TRY IT. In the entries below, find the line with "Given: Click the" and the line with "You are a computer-use". Reproduce those two lines and every line between them exactly, and nothing more.

** Opening GIVEN INFORMATION block **

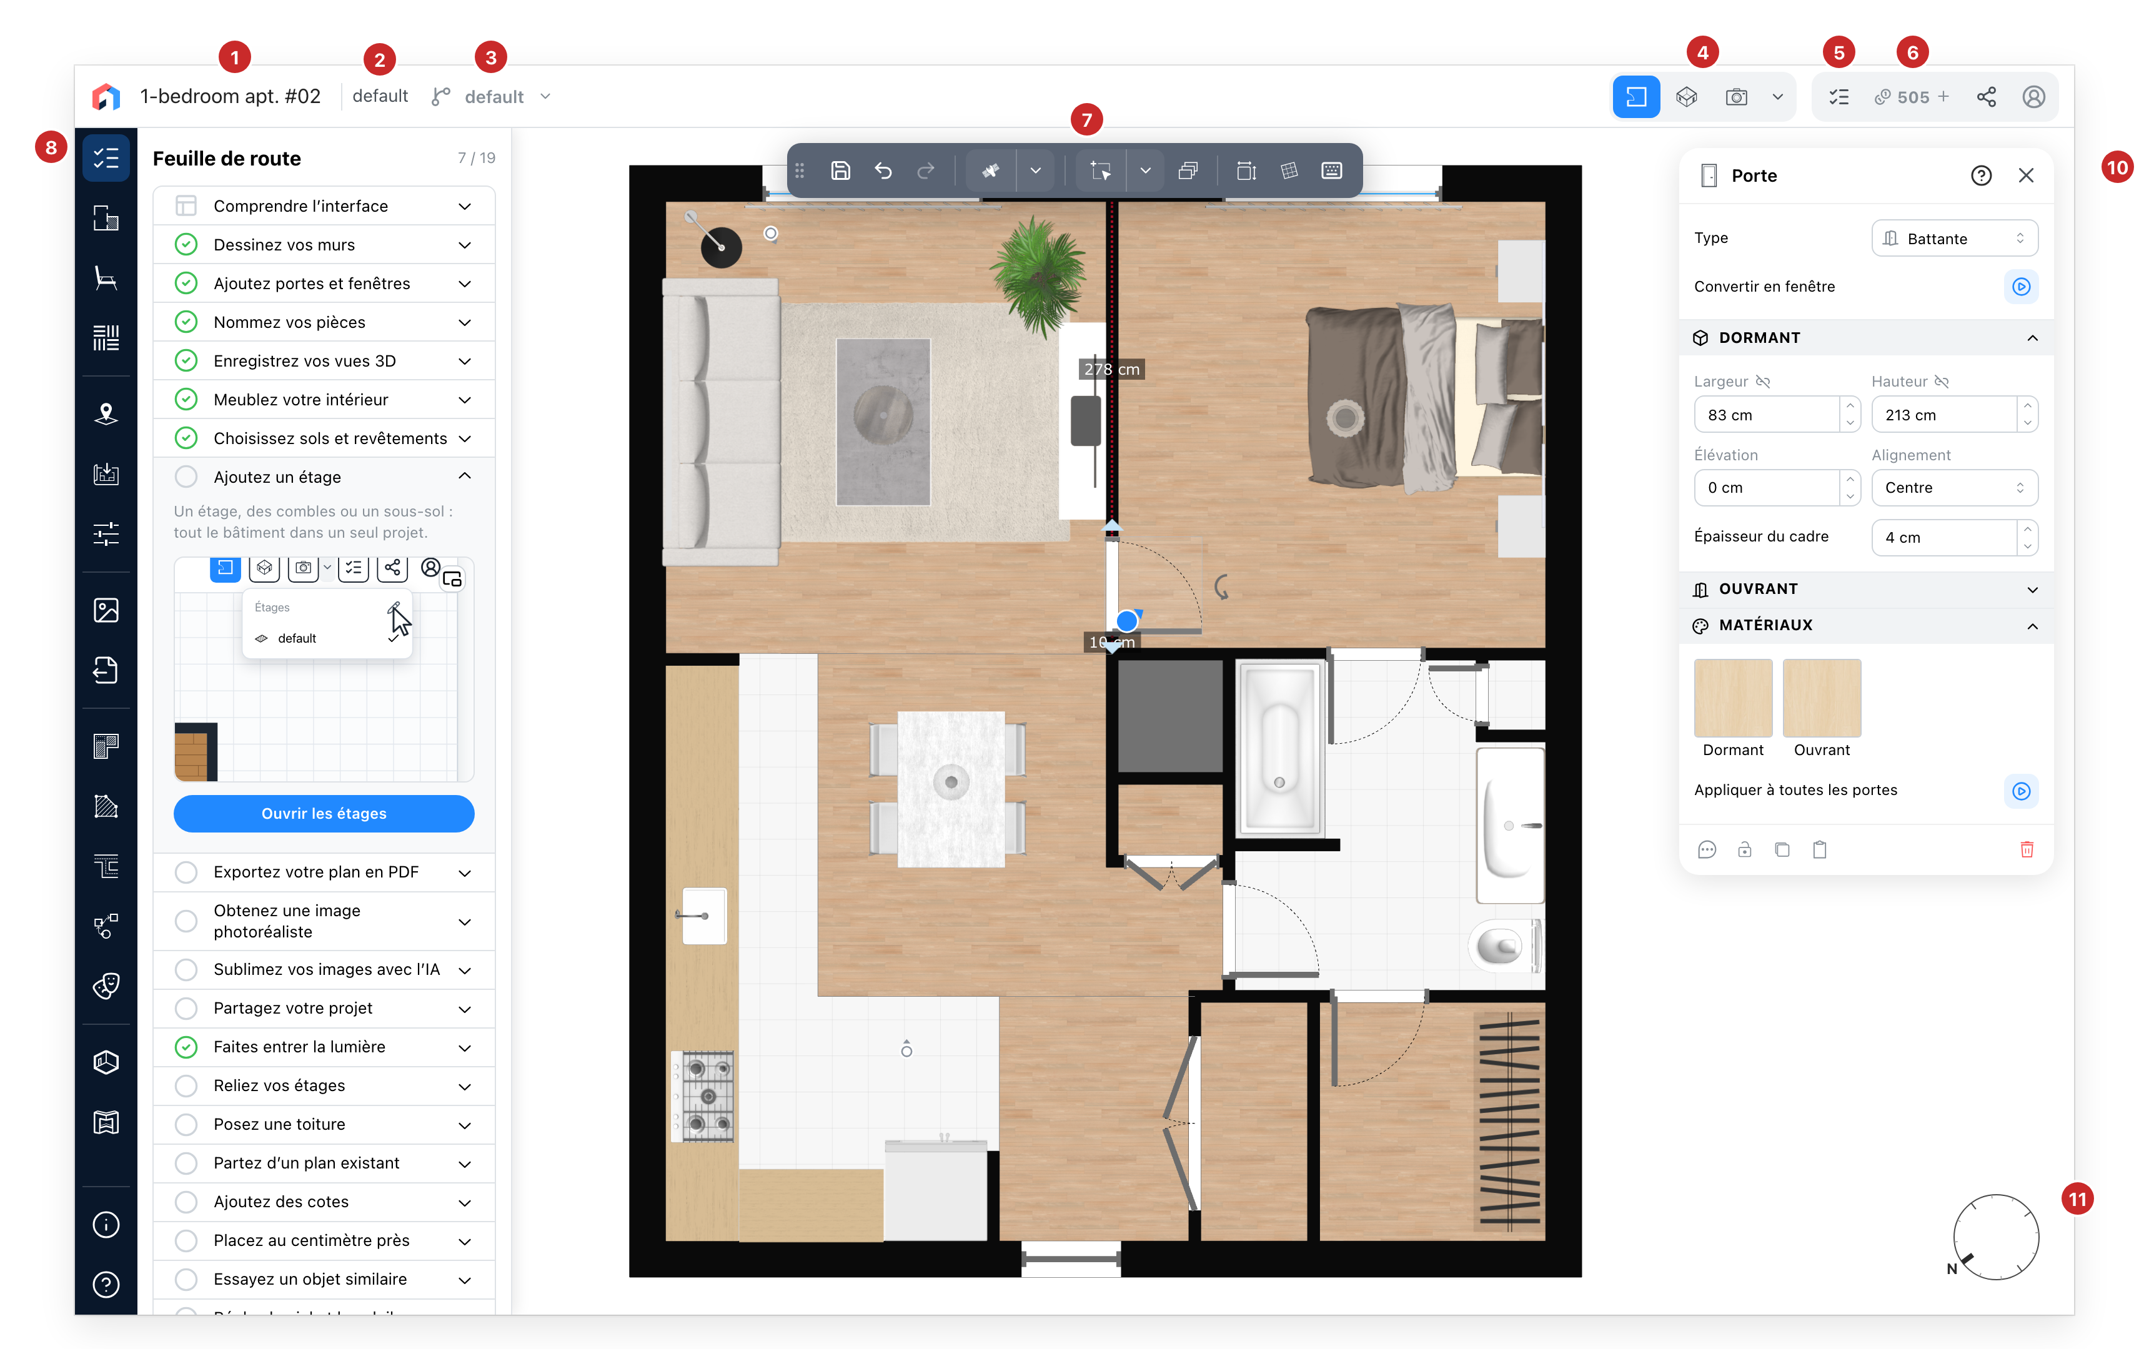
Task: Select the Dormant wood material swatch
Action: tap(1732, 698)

** Closing GIVEN INFORMATION block **
** Opening GIVEN INFORMATION block **

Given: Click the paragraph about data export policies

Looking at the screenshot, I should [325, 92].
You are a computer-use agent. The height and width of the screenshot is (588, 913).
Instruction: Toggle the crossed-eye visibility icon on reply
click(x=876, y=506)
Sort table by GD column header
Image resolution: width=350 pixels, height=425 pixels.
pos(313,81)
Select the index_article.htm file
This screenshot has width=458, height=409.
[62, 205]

** Closing GIVEN INFORMATION block **

WRITTEN ANSWER.
Given: Click the paragraph about data export policies

Looking at the screenshot, I should [325, 92].
You are a computer-use agent. The height and width of the screenshot is (588, 913).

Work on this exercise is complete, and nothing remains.